Pour quoi faire ?
En 1214 naissait le futur roi de France Louis IX, qui allait devenir Saint Louis. Si le lieu et même la date exacte de cette naissance reste discutés des historiens, celui de son baptême ne fait pas de doute, puisque Saint Louis lui-même répétait que c’est à Poissy qu’il avait reçu « le plus haut honneur qui fut jamais ». La collégiale de Poissy abrite encore aujourd’hui les vestiges des fonts baptismaux de l’époque. Il semble donc assez naturel que le diocèse de Versailles, dont Saint Louis est le patron principal, ait choisi de faire de cette année une année jubilaire. Mais au fond, pourquoi ? Y-a-t’il à cette célébration un autre enjeu que d’honorer la passion bien française des commémorations ? 1214–2014 : c’était il y a 800 ans, autant dire une éternité ! Louis IX, c’est l’archétype du roi Très chrétien ; Qu’a-t-il encore à dire aux républicains Très laïcs que nous sommes ? Louis IX est la plus haute figure de l’époque des croisades ; Est-il encore un exemple pour les chrétiens de la génération « cruci-wifi » ?

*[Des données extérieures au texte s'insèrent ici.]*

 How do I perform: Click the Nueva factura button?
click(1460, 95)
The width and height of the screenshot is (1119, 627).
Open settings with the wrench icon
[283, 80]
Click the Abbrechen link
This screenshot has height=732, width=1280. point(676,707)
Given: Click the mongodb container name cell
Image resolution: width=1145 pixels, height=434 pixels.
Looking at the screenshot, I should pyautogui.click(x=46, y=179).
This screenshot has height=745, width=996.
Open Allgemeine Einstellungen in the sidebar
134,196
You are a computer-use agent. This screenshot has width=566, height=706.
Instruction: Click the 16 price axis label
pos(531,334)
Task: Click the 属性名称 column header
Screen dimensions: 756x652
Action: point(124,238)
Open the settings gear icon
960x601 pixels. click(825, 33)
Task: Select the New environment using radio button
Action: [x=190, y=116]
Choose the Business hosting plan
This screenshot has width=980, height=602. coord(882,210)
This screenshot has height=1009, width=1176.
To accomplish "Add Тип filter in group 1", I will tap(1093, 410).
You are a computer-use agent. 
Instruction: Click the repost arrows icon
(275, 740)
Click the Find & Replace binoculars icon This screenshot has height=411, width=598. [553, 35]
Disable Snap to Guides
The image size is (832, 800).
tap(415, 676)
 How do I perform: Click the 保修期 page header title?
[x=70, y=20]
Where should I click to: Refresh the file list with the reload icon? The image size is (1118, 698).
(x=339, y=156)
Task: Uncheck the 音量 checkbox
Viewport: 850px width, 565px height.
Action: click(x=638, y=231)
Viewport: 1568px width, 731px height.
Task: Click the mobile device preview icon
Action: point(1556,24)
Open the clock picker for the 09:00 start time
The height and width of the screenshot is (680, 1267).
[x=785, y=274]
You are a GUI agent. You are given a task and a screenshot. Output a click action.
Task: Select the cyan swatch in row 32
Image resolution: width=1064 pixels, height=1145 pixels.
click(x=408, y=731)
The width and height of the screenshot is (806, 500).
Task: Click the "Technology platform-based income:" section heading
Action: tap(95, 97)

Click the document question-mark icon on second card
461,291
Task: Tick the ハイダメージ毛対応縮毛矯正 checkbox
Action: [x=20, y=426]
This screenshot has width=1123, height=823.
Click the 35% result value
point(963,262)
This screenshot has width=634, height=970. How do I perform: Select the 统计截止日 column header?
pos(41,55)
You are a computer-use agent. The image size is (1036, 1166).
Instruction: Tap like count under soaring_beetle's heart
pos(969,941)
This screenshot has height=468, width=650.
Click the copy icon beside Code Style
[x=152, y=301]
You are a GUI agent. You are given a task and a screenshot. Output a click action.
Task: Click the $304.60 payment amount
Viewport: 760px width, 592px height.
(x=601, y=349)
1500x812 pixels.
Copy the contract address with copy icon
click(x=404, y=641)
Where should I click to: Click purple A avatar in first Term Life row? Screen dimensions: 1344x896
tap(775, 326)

Répondre à ces questions est en soi l’un des enjeux de l’année Saint Louis. L’imaginaire chrétien a en effet figé le Saint Roi dans quelques images d’Epinal : Saint Louis sous son chêne rendant la justice à Vincennes ; Saint Louis déposant la Couronne d’épines à la Sainte-Chapelle à Paris ; Saint Louis mourant de la peste sous les remparts de Tunis ; etc… Mieux connaître la réalité du personnage est un préalable nécessaire : c’est en le sortant de son statut de figure d’enluminures que l’on peut rendre Saint Louis à nouveau éclairant pour notre temps.
Le temps de Saint Louis n’est pas si étranger que cela au nôtre. Le XIII° siècle est marqué par de profonds changements culturels et sociaux, dus notamment à l’émergence de la vie urbaine qui bouscule l’organisation féodale. Des questions qui nous semblent spécifiques à notre époque se posent déjà à leur manière : questions aussi diverses que les rapports entre chrétiens et musulmans, la globalisation des échanges, la réforme de l’administration, la réglementation de la finance, ou encore la place des femmes dans la société. La vie de l’Eglise n’est pas en reste : Louis IX accède au trône en 1226, l’année même ou meurt François d’Assise. Un vent de réforme souffle sur l’Eglise, porté par ces nouveaux ordres mendiants qui prêchent la pauvreté et la fraternité, et marqueront profondément la spiritualité personnelle du roi.
Dans ce monde en mutation, Saint Louis n’a pas choisi sa place. Roi par naissance, il a assumé la plénitude de ses responsabilités. Contemplatif par tempérament, Saint Louis aurait-il pu être attiré, par exemple, par la vie monastique dans sa chère abbaye de Royaumont ? Telle n’était pas sa place. C’est comme monarque, comme époux et comme père que Louis s’est efforcé de vivre la Foi, l’Espérance et la Charité, et de mettre en œuvre les Béatitudes. Il a su donner à certaines dans sa vie un relief particulier : « Heureux les artisans de paix », « Heureux ceux qui sont assoiffés de justice », « Heureux les miséricordieux »,…
Cette année jubilaire est donc l’occasion de nouer un dialogue très actuel avec Saint Louis : il nous exhorte à prendre au sérieux notre baptême, à ne pas céder à la tentation de fuir le monde, tout compliqué qu’il puisse nous paraître. Il nous rappelle que la sainteté ne consiste pas à s’évader, même vers le ciel, mais à fleurir là où Dieu nous a plantés.